2012-06-20 10:38:16 AM
1 votes:

DirkValentine: I would have liked to seen a temporary nationalization of them, then broken into the appropriate pieces, then slowly eeked back into the private sector.


The FDIC already does that with consumer banks; it's called "receivership". While the bankruptcy is meandering through the courts with all these angry rich men squabbling to get their fat hands in the pot of money, the government runs the bank so there's no impact to consumers. When it's all sorted out, the FDIC hands ownership back to the private sector. Now, that's a deliberate oversimplification so I'm sure some asshole is gonna nit-pick that, but long story short, the government getting heavily involved with a troubled bank is nothing new. . . as long as it's a small, private bank.

Investment banks are different, of course. We have to throw money at them with no strings attached. And if the public is so angry that we can't give them no-interest loans in broad daylight, we'll take over their biggest debtor (AIG) and funnel piles of money through that to meet their CDS obligations dollar for dollar.

Again, think of why the government took such an insanely indirect route. Instead of taking the investment banks into receivership, they let Goldman Sachs' biggest competitor go under, then took over an insurance company that owed GS a shiat-ton of money, then paid back those financial obligations dollar for dollar. As a means of stabilizing the financial markets it's terribly inefficient and wasteful. It's much better to just take AIG (if it was really that necessary) AND the investment banks into receivership and nullify all the transactions; the biggest reason to get the government involved is to re-negotiate bad contracts that have significant public impact. It is, however, a particularly slimy way of laundering unthinkably obscene piles of Treasury money to campaign contributors.
2012-06-20 10:20:50 AM
1 votes:
When the penalties for malfeasance and criminal actions are less than the profit to be made, the penalties are meaningless

/Ric Romero signing off!
2012-06-20 09:52:53 AM
1 votes:
So... who's in prison for this right now? Clearly people were responsible for financal fraud here. Widespread even. And there's a whistleblower.
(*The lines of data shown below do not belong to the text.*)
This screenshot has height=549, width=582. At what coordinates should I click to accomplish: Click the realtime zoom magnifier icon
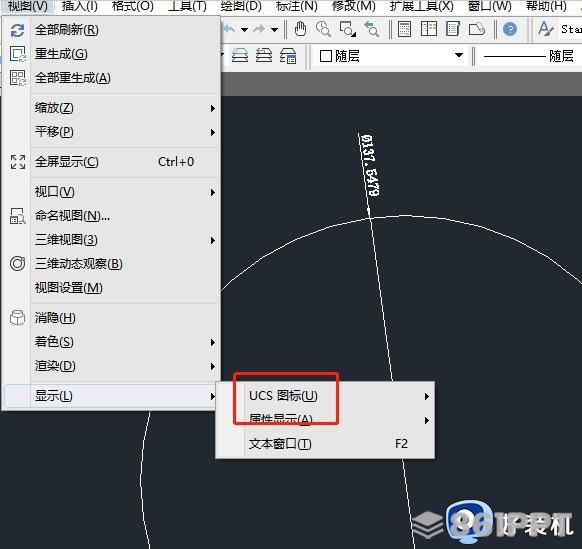point(323,29)
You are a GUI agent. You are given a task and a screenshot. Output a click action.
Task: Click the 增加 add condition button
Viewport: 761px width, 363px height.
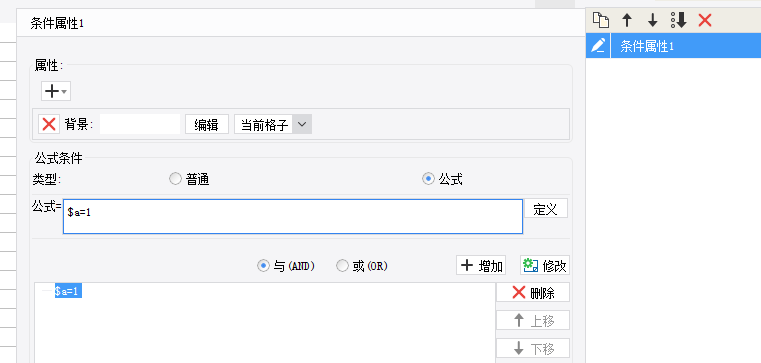(x=481, y=265)
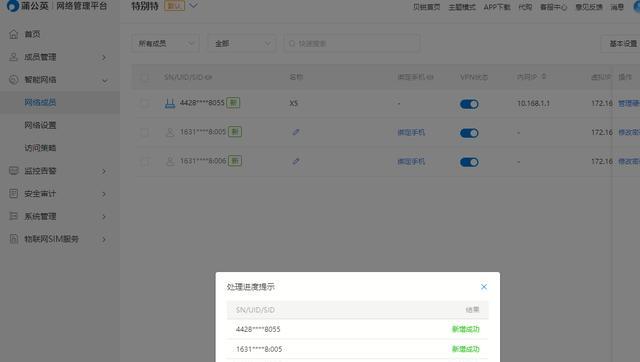Open the 所有成员 dropdown filter
This screenshot has height=362, width=640.
(165, 43)
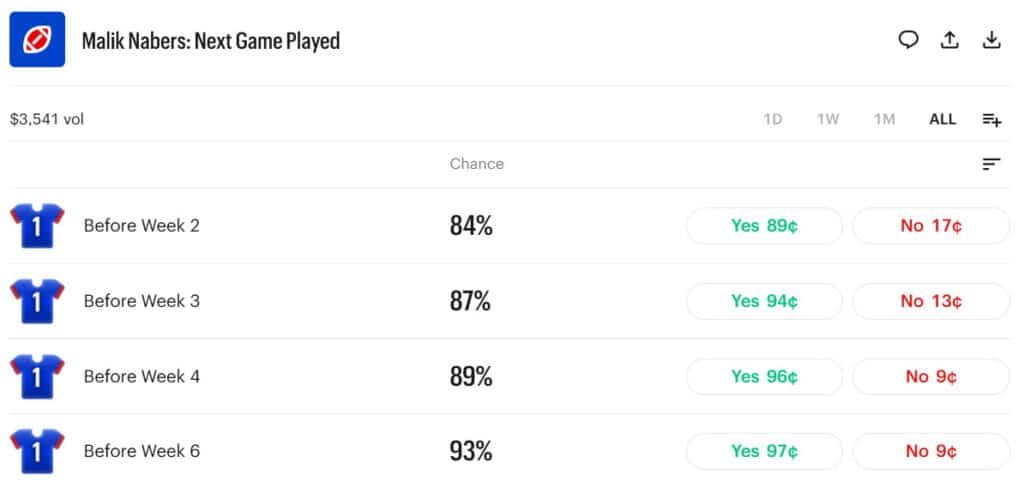1024x481 pixels.
Task: Click jersey icon beside Before Week 6
Action: 37,451
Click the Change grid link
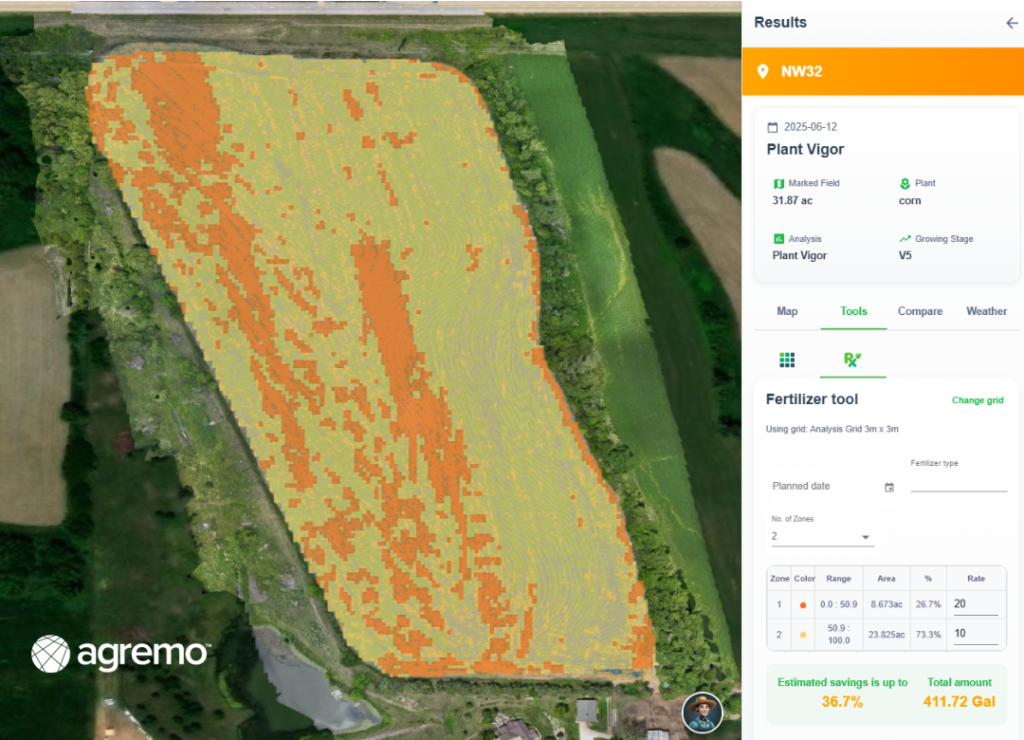 tap(977, 400)
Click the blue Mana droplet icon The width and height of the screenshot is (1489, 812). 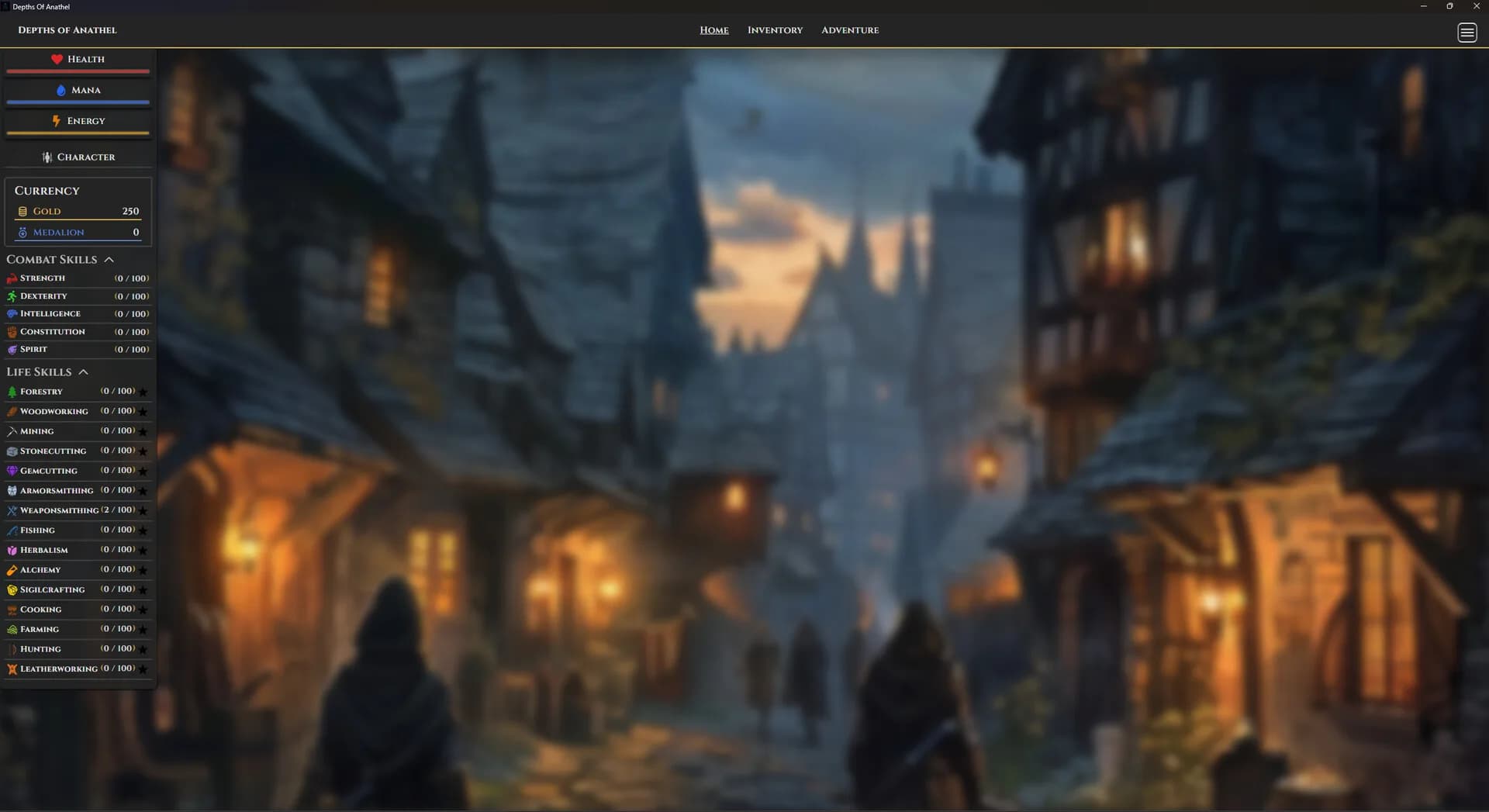[61, 90]
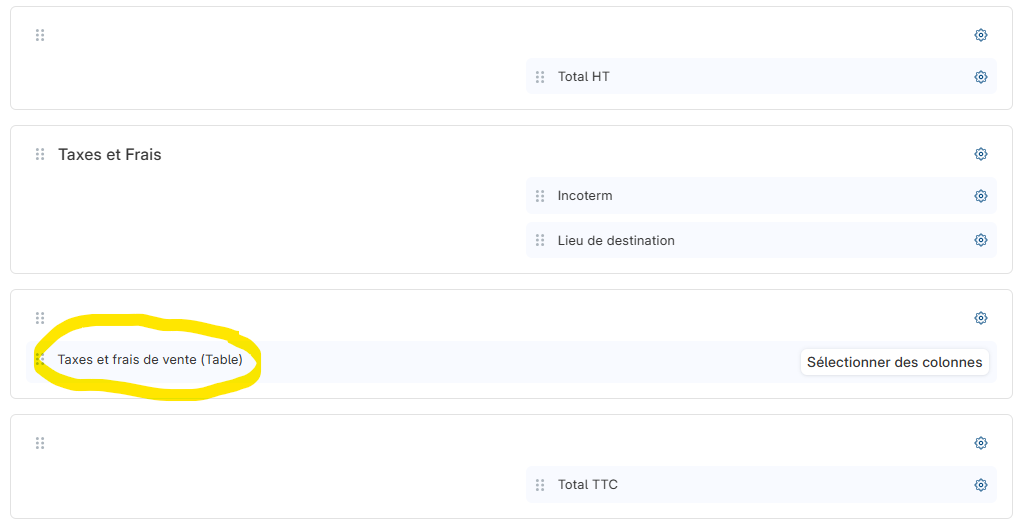The height and width of the screenshot is (521, 1015).
Task: Click drag handle of Taxes et frais de vente table
Action: point(40,359)
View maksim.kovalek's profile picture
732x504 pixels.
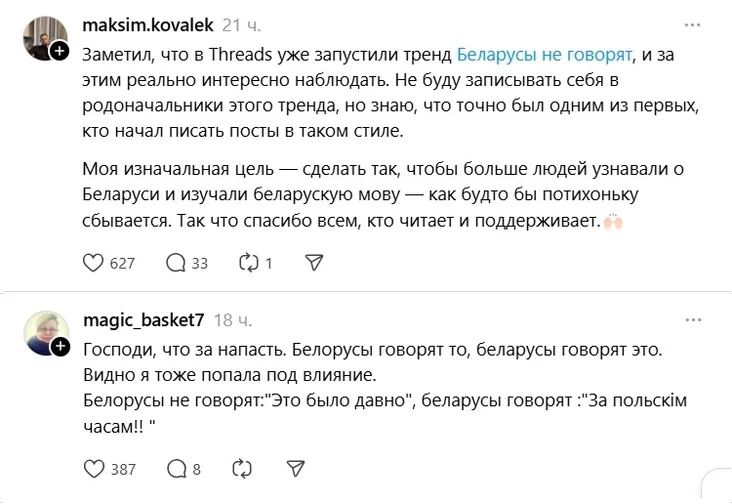point(42,36)
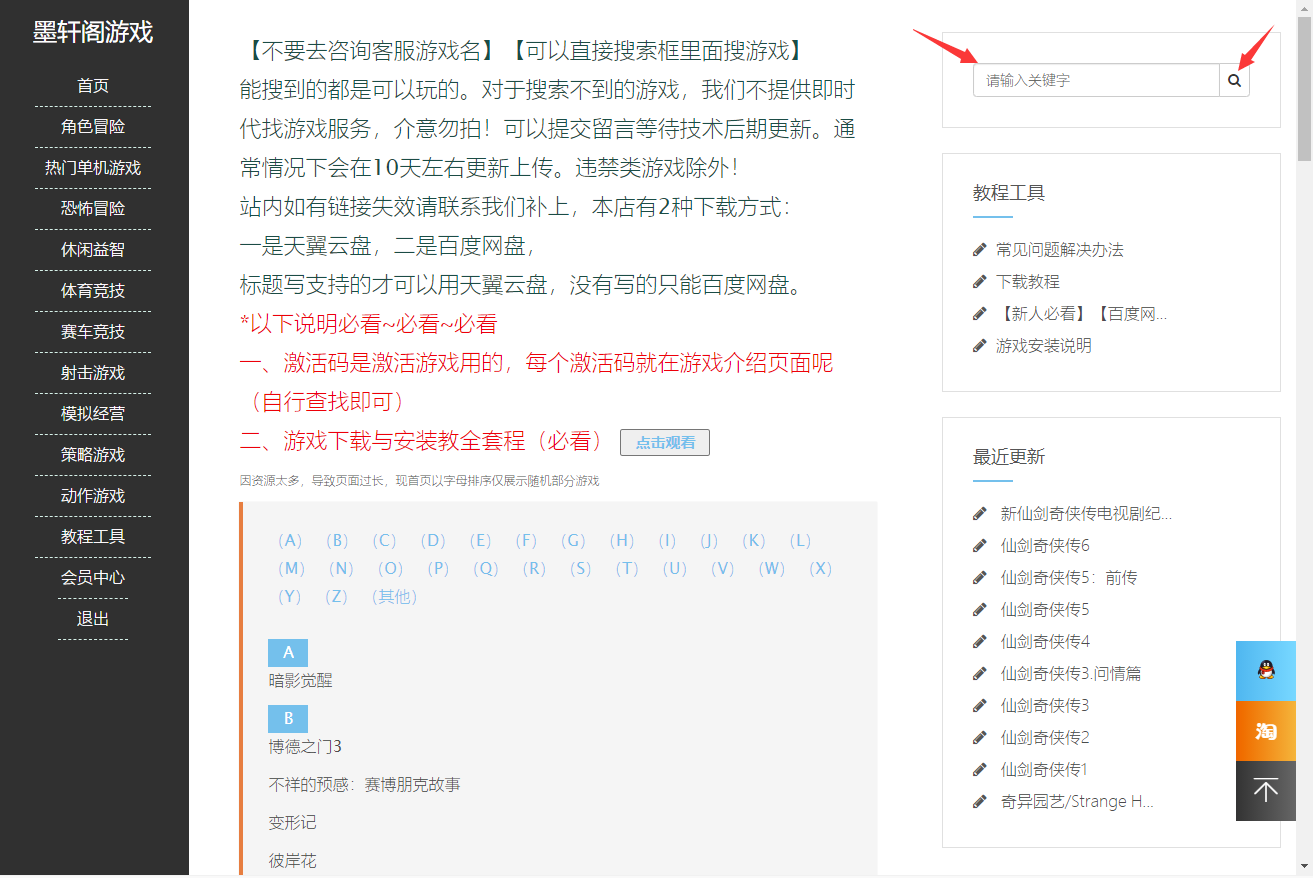Click the pencil icon beside 常见问题解决办法
Viewport: 1313px width, 878px height.
click(980, 250)
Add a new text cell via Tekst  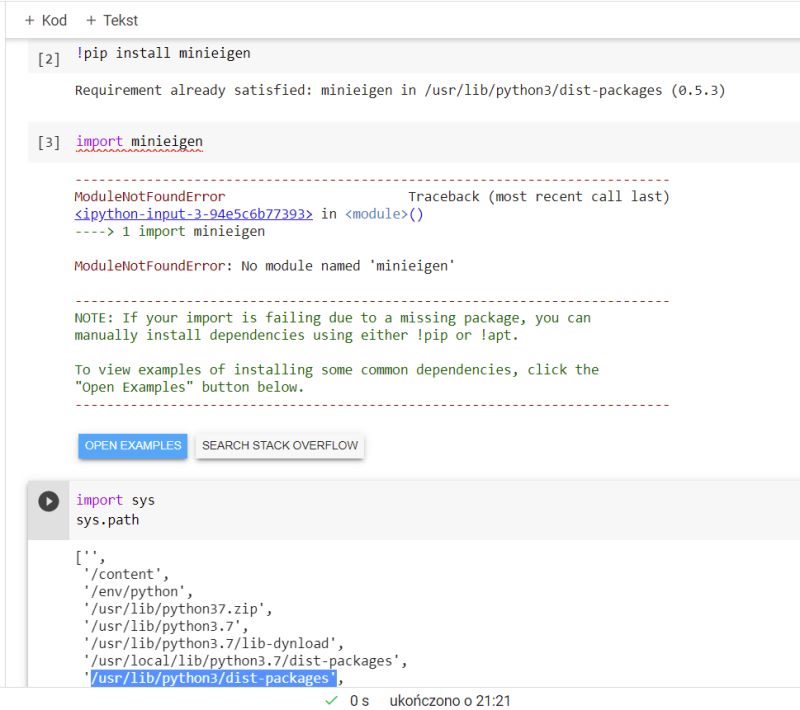112,20
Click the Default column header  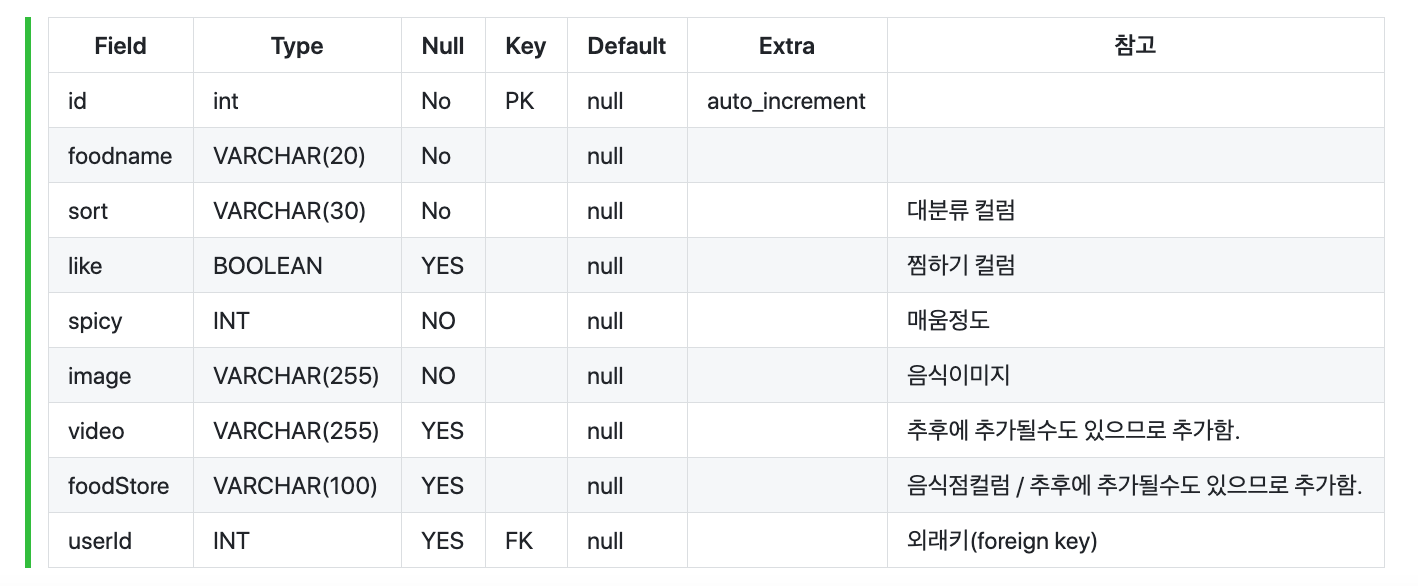(x=627, y=45)
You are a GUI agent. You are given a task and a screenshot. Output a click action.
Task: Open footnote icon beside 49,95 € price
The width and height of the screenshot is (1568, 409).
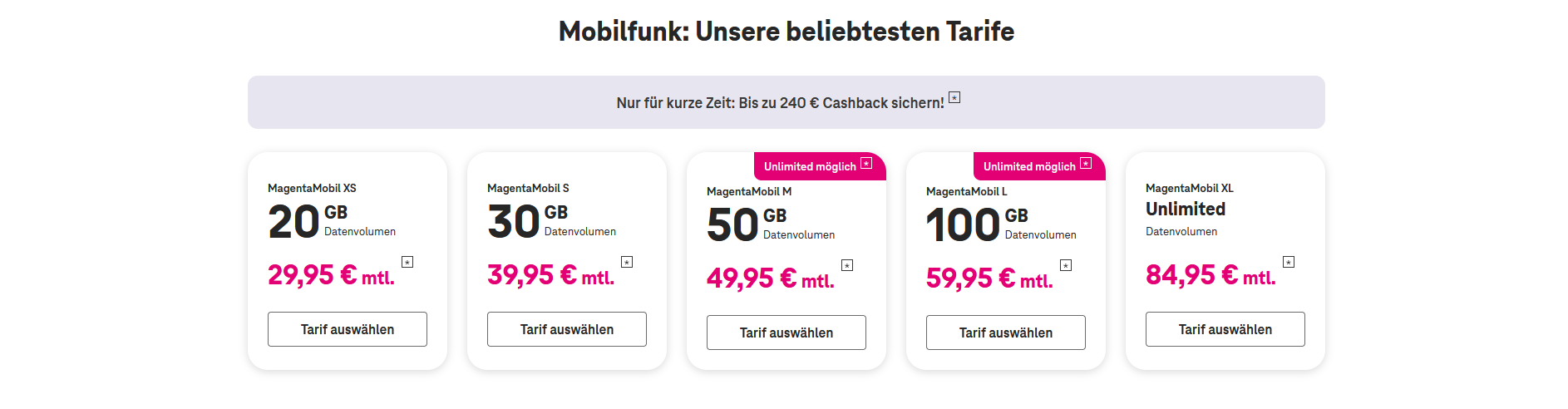pyautogui.click(x=847, y=265)
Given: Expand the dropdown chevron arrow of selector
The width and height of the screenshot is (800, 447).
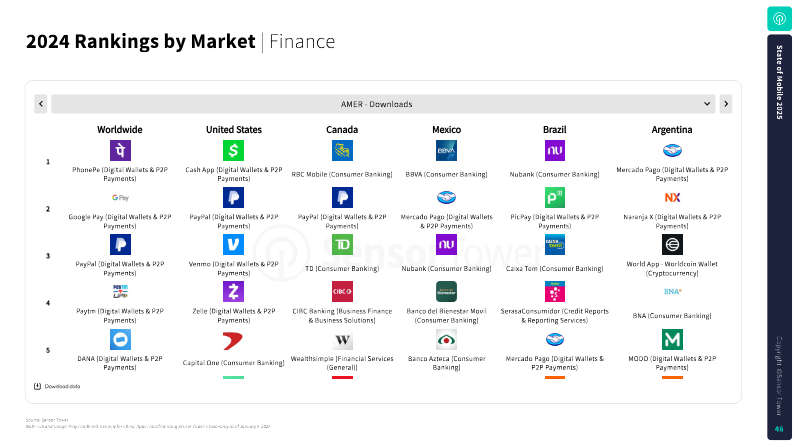Looking at the screenshot, I should click(x=707, y=104).
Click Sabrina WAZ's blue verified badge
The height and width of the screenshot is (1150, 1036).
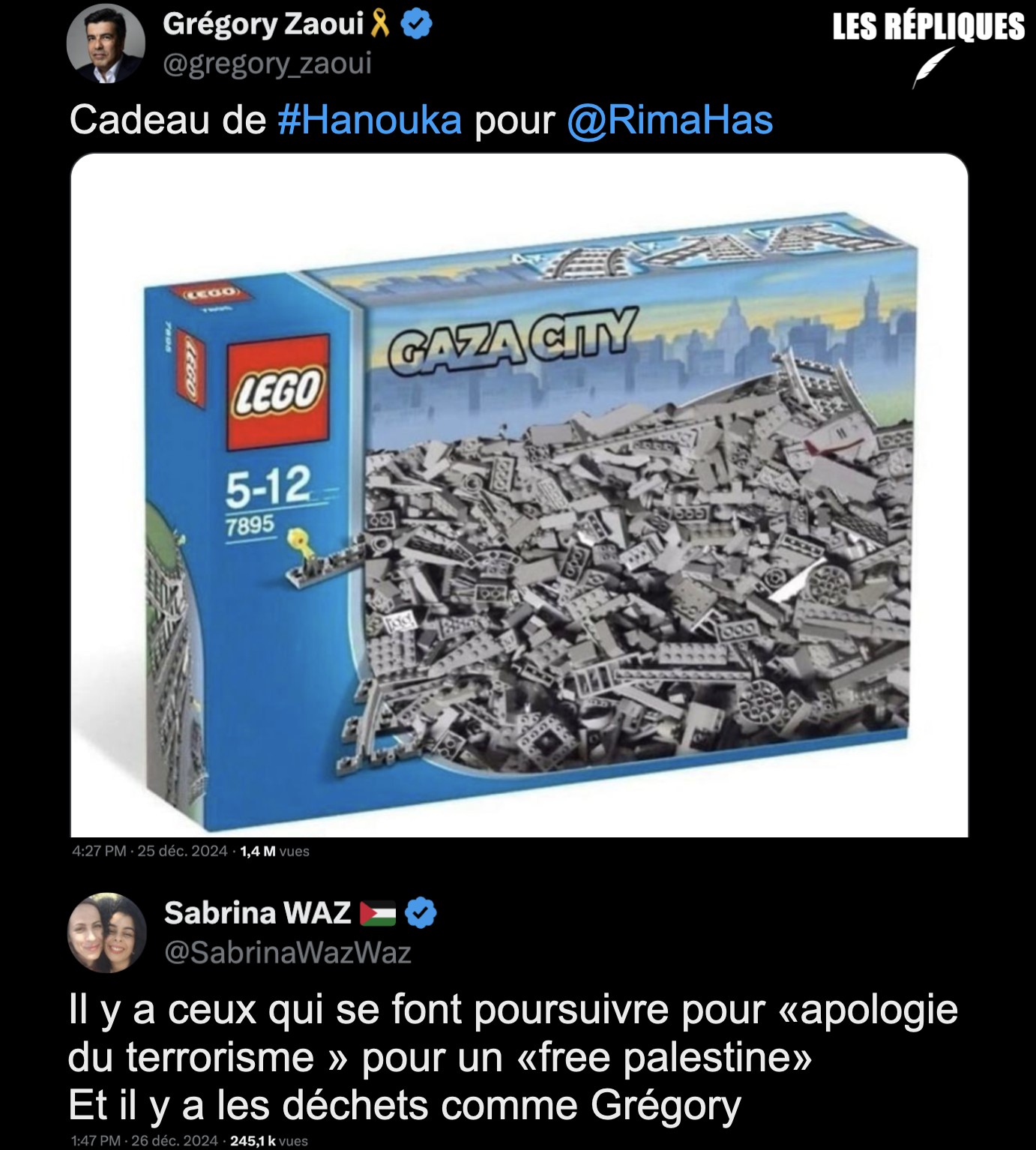tap(421, 913)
So why isn't anyone in jail?
2012-06-19 06:02:31 PM
1 votes:

MugzyBrown: Citigroup behaving badly as late as 2012 shows how a big bank hasn't yet absorbed the lessons of the credit crisis despite billions of dollars in bailouts, says Neil Barofsky, former special inspector general of the Troubled Asset Relief Program.

"This case demonstrates that the notion that the bailed-out banks have somehow found God and have reformed their ways in the aftermath of the financial crisis is pure myth," he says.

Hey idiot. They didn't learn BECAUSE they were bailed out. Why would they learn from being bailed out?

This is exactly the reason they shouldn't have been bailed out. The firm should have gone under and the execs and board sued into bankruptcy by the employees, shareholders, and debt holders.


No, we absolutely needed to bail out those banks. And then we needed to chop them up into smaller banks that wouldn't need to be bailed out because they'd never be big enough to hold the world's economy hostage again.
2012-06-19 05:10:11 PM
1 votes:
still flaunting federal law in 2012...years after the bail out and no one has gone to prison yet?
2012-06-19 03:14:49 PM
1 votes:

Cythraul: Learn? From our mistakes? Don't be ridiculous.


No one said anything about it being a mistake.
2012-06-19 03:13:12 PM
1 votes:
Citigroup behaving badly as late as 2012 shows how a big bank hasn't yet absorbed the lessons of the credit crisis despite billions of dollars in bailouts, says Neil Barofsky, former special inspector general of the Troubled Asset Relief Program.

"This case demonstrates that the notion that the bailed-out banks have somehow found God and have reformed their ways in the aftermath of the financial crisis is pure myth," he says.

Hey idiot. They didn't learn BECAUSE they were bailed out. Why would they learn from being bailed out?

This is exactly the reason they shouldn't have been bailed out. The firm should have gone under and the execs and board sued into bankruptcy by the employees, shareholders, and debt holders.